Pixel coordinate grounding data
═══
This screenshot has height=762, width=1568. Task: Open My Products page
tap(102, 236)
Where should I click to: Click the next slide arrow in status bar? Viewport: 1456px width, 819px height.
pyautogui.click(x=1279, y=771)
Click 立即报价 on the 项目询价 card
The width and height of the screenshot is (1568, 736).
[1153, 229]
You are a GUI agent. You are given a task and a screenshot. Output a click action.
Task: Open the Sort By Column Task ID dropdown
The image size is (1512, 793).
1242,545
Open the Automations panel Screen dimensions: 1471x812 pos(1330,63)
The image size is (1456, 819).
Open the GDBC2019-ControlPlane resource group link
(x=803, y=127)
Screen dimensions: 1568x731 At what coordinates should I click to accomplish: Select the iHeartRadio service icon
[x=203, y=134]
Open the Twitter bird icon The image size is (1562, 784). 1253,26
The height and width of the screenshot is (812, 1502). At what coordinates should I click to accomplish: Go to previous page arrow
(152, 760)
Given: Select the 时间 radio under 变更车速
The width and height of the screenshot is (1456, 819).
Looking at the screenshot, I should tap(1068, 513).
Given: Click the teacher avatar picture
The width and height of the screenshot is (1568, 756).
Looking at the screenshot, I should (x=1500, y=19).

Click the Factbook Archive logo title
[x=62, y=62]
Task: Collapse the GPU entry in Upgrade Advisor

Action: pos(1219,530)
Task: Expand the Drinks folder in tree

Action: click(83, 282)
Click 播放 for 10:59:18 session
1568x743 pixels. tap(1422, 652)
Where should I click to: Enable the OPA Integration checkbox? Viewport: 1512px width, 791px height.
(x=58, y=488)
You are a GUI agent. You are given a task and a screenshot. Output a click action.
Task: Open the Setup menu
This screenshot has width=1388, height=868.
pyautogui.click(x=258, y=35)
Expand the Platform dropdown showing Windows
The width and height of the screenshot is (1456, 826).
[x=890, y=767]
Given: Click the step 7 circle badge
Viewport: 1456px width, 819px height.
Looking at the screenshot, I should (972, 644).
═══
**What to produce**: Wherever a line in the entries holds "dropdown", copy that line.

**Answer below**:
Task: Open the Sort By Column Task ID dropdown
Expand the Platform dropdown showing Windows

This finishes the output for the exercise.